Robbins explained that research has shown that the nervous system is hard-wired for celebration. When you cross the finish line or when your team scores, you raise your arms.
“When you go to raise your hand to yourself, your nervous system recognizes the gesture because of the neuro programming that’s already in your body, mind and spirit. And that jolt that you feel, that little switch kind of flips. That’s your nervous system giving you a little jolt of energy,” said Robbins.
That little jolt of energy is a drip of dopamine, a type of neurotransmitter made by the body and used by the nervous system to send messages between nerve cells. Dopamine plays a role in how we feel pleasure.
Robbins urged the audience to practice the high five habit.
“You need to do this for yourself. You need to teach this to your kids because your mood impacts everything, especially focus right now. And if you can’t do this for yourself, you can’t authentically do it for everybody else. . . . You’re demonstrating to your brain that you have your own back and you believe in your own capability. That’s what this is really about,” she said.
Leaders can use the high five to motivate their teams. In running a meeting, she suggested that the team leader bring all team members, even the most introverted, into the discussion to demonstrate that the leader cares about everyone and their opinions. In addition, Robbins said leaders should make a conscious effort to call out a “high five moment,” highlighting something a team member has done right.
Robbins said it is great if it feels weird to high-five yourself because it is a sign that a new neural pathway is getting plowed into your brain.
“Just give me five lousy days. Five days. Brush your teeth, get the gunk out of your mouth so you don’t spread that dragon breath on everybody all day, and then raise your hand no matter how you feel for five days in a row, look yourself in the eye and you will be shocked at how the science works from the inside out,” she said.

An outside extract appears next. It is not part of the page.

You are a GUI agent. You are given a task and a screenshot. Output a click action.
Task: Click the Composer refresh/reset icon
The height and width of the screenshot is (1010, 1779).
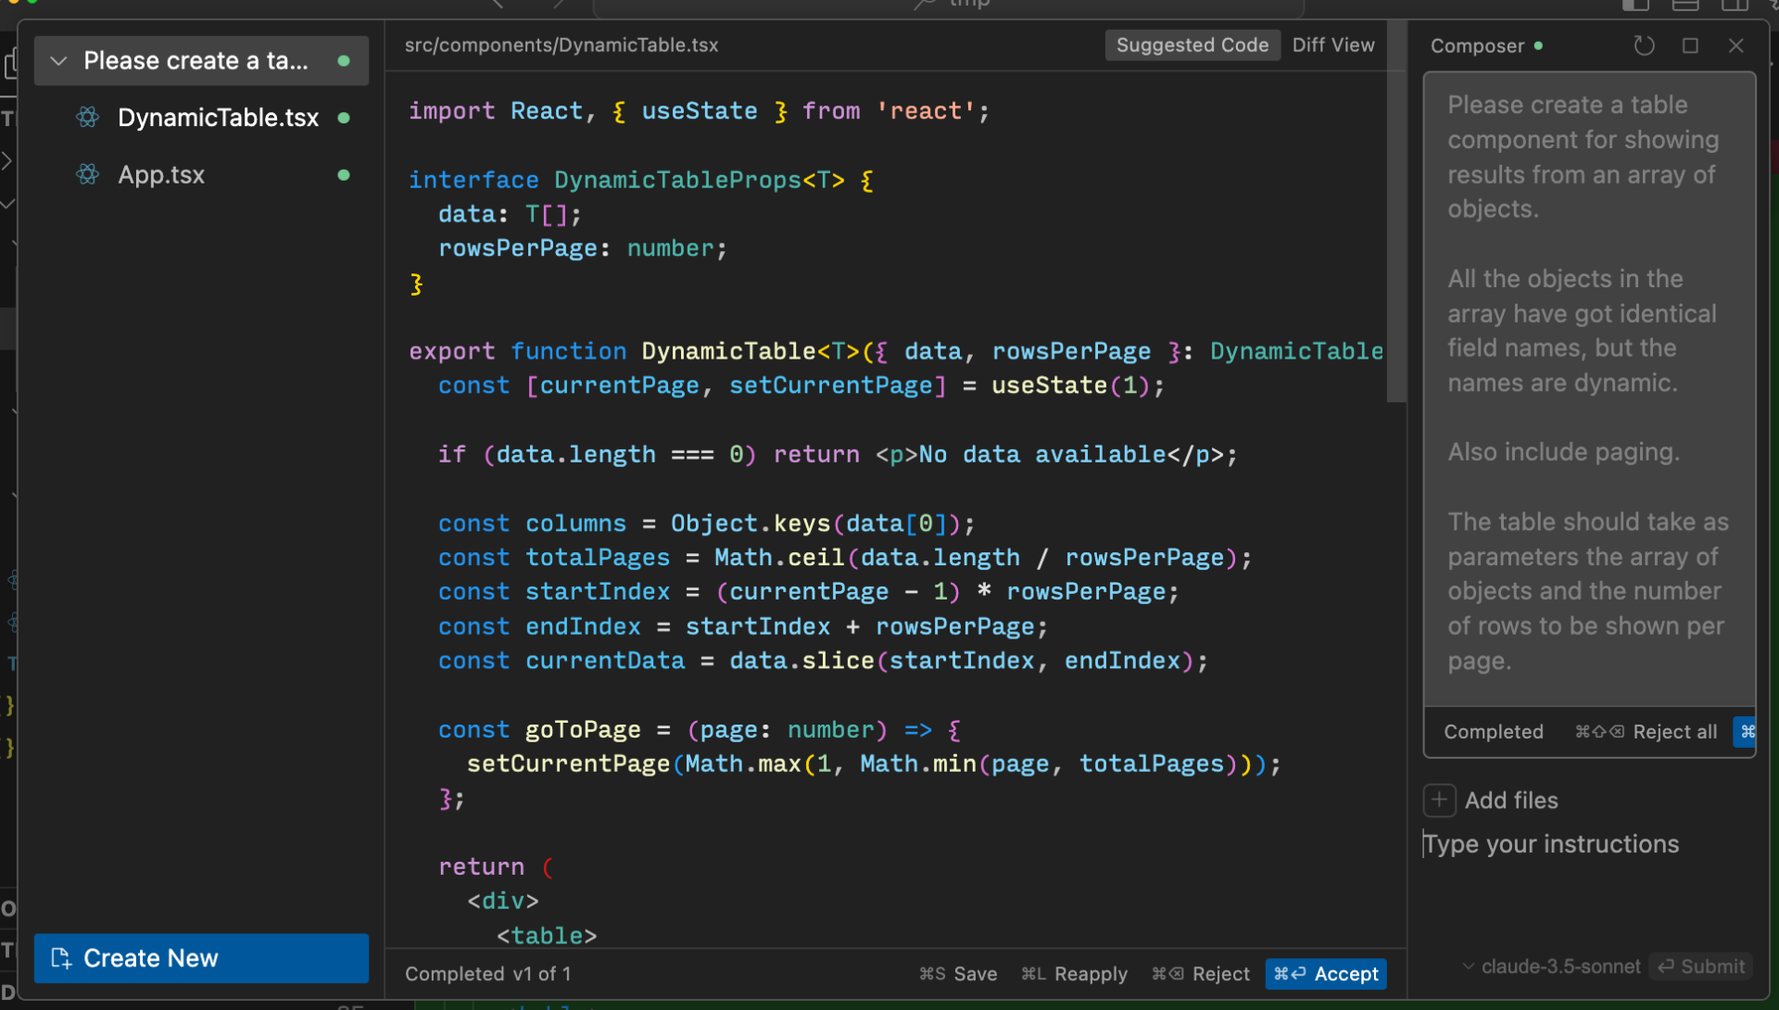pyautogui.click(x=1644, y=45)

Evoking memories of the championship parades honoring the Kansas City Royals and the Kansas City Chiefs, Roberts said in closing the meeting:
“When was the last time you gave a complete stranger a high five and didn’t think one second about it? That’s all in. That’s really what it means as a city and a region to be all in. We were all together celebrating something that was amazing. And so the question is what does it look like if this business community, this community at large, took that spirit and that energy and attacked the growth, attacked opportunity in a way that would just lift this region to another level?”